◆ **WORK TO BE COMPLETED**: Your output is the line containing "How do I perform: Select" plus all lines after it to the end of the records, reproduced exactly, with nothing else.
RECORD SET START
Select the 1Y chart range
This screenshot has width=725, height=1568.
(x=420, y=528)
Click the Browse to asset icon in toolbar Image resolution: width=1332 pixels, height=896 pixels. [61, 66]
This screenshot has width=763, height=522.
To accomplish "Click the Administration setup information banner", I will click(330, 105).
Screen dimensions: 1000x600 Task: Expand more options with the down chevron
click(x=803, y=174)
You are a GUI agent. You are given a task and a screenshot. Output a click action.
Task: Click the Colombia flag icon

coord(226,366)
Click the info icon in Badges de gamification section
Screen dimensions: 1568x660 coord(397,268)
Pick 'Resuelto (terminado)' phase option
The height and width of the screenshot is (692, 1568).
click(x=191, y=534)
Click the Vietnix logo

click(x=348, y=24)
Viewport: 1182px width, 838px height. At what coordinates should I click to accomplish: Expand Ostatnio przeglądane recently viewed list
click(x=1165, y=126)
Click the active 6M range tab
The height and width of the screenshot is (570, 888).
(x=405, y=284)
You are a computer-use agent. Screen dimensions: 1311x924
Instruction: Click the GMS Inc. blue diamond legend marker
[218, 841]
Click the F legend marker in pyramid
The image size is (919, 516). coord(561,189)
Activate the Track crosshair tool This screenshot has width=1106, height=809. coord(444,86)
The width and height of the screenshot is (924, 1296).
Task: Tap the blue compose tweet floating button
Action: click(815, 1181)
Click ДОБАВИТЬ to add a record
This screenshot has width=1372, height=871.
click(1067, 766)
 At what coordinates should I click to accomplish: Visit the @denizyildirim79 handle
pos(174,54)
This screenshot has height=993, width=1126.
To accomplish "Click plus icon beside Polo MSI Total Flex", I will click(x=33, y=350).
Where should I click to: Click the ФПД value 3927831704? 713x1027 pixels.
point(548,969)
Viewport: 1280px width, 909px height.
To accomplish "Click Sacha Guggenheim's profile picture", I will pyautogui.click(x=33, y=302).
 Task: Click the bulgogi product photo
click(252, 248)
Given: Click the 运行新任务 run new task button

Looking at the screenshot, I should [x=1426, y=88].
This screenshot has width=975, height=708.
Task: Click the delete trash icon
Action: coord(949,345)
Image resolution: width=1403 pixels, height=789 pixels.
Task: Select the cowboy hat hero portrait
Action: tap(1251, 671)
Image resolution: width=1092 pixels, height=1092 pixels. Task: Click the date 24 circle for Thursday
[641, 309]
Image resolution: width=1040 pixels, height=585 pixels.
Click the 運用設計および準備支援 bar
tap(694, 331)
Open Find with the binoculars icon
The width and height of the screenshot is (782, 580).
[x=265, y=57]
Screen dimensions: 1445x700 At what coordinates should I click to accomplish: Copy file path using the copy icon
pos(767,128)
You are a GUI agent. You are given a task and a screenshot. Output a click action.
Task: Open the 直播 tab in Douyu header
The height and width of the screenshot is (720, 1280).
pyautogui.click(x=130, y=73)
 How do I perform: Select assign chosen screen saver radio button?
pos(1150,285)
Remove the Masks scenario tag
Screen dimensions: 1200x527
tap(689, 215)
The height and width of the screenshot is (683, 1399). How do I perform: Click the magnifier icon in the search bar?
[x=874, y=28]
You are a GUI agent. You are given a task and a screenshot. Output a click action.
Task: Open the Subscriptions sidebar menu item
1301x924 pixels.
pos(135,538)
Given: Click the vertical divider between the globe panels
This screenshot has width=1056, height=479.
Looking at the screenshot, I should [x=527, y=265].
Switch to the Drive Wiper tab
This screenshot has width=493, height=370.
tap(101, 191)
RECORD SET END
◆ **RESPONSE TO THE TASK**:
 How do I perform: Select assign chosen screen saver radio button?
pos(1150,285)
Remove the Masks scenario tag
Screen dimensions: 1200x527
tap(689, 215)
The height and width of the screenshot is (683, 1399). How do I perform: Click the magnifier icon in the search bar?
[x=874, y=28]
You are a GUI agent. You are given a task and a screenshot. Output a click action.
Task: Open the Subscriptions sidebar menu item
1301x924 pixels.
pos(135,538)
Given: Click the vertical divider between the globe panels
This screenshot has width=1056, height=479.
Looking at the screenshot, I should [x=527, y=265].
Switch to the Drive Wiper tab
This screenshot has width=493, height=370.
tap(101, 191)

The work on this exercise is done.